The court refused defendant’s motion for a nonsuit, and defendant took an exception, and that action of the trial judge is stated as a ground of appeal.
We think that the court erred in refusing the defendant’s motion for a nonsuit under the rule laid down in Ward v. West Jersey and Seashore Railroad Co., 65 N. J. L. 383. There the plaintiff was allowed to drive upon defendant’s railroad tracks at a crossing, and defendant thereupon lowered the gates. The plaintiff was frightened and shocked through fear of being struck by an approaching train and as a result suffered physically. Chief Justice Gummere, in his opinion therein, says:
“The question which the demurrer presents is this: Whether, in an action for negligence, the mere apprehension of personal injuries, which are not in fact received, will support an action, when physical suffering follows as a consequence of the mental disturbance.
“It seems to be universally conceded that mere fright from which no subsequent physical suffering results,- affords no *687ground of action; but, in cases where physical injuries follow therefrom, the decisions are not harmonious.
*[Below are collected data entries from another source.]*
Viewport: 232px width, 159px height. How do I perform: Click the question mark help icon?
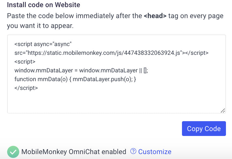[x=133, y=151]
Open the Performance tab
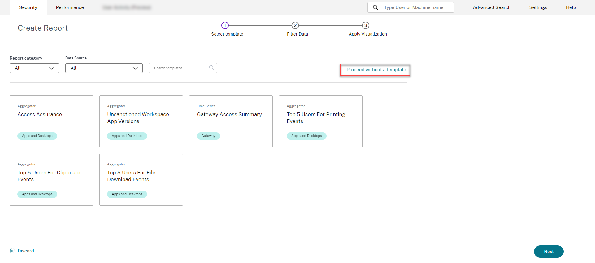The height and width of the screenshot is (263, 595). (70, 7)
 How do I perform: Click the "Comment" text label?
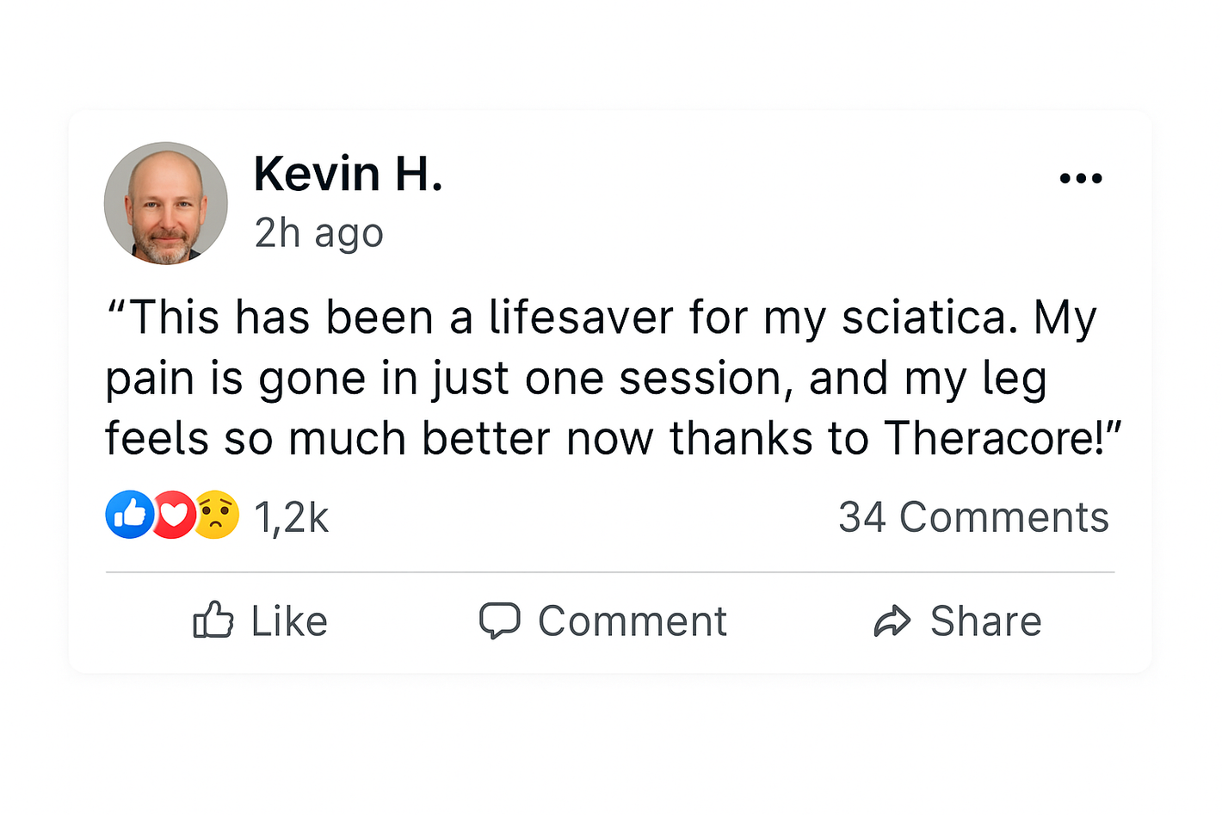(x=633, y=621)
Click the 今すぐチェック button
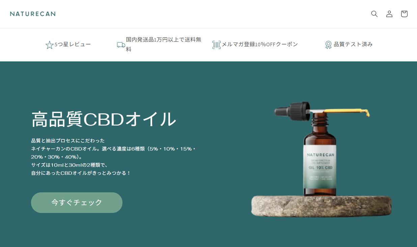Image resolution: width=417 pixels, height=247 pixels. point(77,202)
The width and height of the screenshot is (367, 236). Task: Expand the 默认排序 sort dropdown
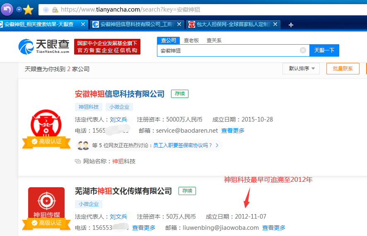(x=301, y=69)
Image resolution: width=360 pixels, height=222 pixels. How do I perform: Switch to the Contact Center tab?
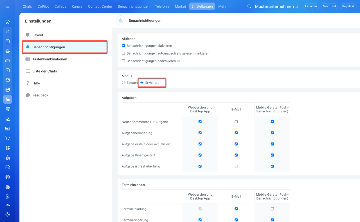tap(100, 6)
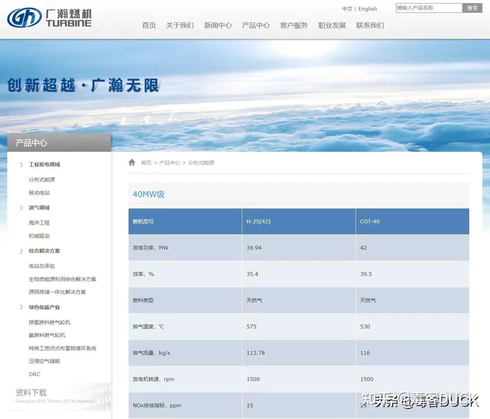Switch site language to 中文
This screenshot has height=419, width=490.
click(347, 9)
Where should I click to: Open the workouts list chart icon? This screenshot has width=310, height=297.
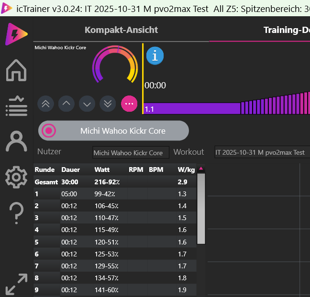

In my judgment, however, those cases which hold to the view that there can be no recovery for such injuries, rest upon sound legal principles, and should be followed.”
After citing authorities, the Chief Justice continues:
“The doctrine of non-liability affirmed in the several opinions already referred to, rests upon the principle that a person is legally responsible only for the natural and proximate results of his negligent act. Physical suffering is not the probable or natural consequence of fright, in the case of a person of ordinary physical and mental vigor; and in the general conduct of business, and the ordinary affairs of life, although we are bound to anticipate and guard against consequences, which may be injurious to persons who are liable to be affected thereby, we have a right, in doing so, to assume, in the absence of knowledge to the contrary, that such persons are of average strength both of body and of mind.”
Here there was no proof of knowledge by the defendant that plaintiff was not of average strength of body and mind.
Again in Justesen v. Pennsylvania Railroad Co., 92 N. J. L. 257, Chief Justice Gummere, speaking for this court, said:
“In the second place, although physical sickness may result from mental worry produced by the wrongful act of another, it is not a necessary or natural consequence of the mental condition, and so cannot be said to be the pi’oximate consequence of the wrong done. Ward v. West Jersey and Seashore Railroad Co., 65 N. J. L. 383; Butler v. Hoboken Printing and Publishing Co., 73 Id. 45, 50.”
The judgment will be reversed.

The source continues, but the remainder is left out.